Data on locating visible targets
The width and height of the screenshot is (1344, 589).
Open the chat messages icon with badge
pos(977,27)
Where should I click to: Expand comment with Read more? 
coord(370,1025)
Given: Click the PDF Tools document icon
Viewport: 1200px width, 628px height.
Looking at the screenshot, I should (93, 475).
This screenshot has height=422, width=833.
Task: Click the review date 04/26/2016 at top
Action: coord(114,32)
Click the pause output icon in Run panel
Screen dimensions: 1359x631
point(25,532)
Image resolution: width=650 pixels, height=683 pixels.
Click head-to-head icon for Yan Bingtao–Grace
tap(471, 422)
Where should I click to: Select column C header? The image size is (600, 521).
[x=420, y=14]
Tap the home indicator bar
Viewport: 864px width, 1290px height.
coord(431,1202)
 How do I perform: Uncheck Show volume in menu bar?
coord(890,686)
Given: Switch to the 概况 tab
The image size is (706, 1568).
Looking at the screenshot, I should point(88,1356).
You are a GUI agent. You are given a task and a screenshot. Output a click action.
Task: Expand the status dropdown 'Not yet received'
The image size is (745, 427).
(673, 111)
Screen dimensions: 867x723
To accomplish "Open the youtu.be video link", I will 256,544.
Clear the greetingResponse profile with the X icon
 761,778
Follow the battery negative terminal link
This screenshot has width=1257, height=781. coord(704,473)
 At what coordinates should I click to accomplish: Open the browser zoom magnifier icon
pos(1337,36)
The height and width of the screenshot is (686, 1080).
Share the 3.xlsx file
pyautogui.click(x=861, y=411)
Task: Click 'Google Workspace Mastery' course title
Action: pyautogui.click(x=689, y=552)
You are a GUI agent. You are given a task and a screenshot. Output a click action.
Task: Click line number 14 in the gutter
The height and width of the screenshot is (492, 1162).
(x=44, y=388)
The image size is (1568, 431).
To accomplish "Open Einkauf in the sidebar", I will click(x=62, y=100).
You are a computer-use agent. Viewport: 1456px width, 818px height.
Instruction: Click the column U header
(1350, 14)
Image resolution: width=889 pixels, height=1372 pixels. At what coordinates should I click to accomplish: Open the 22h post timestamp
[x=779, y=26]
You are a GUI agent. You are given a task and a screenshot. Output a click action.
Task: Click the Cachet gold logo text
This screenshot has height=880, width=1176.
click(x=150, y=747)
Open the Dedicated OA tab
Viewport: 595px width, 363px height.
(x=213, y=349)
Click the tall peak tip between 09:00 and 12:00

> WHAT NEEDS TO BE DONE: Locate each line in the items above that contains the word "size", and copy all of those lines out.

> ANSWER TO THE PROBLEM:
Where should I click to: Select column C header? The image size is (600, 521).
The image size is (706, 1568).
The image size is (745, 427).
The image size is (1568, 431).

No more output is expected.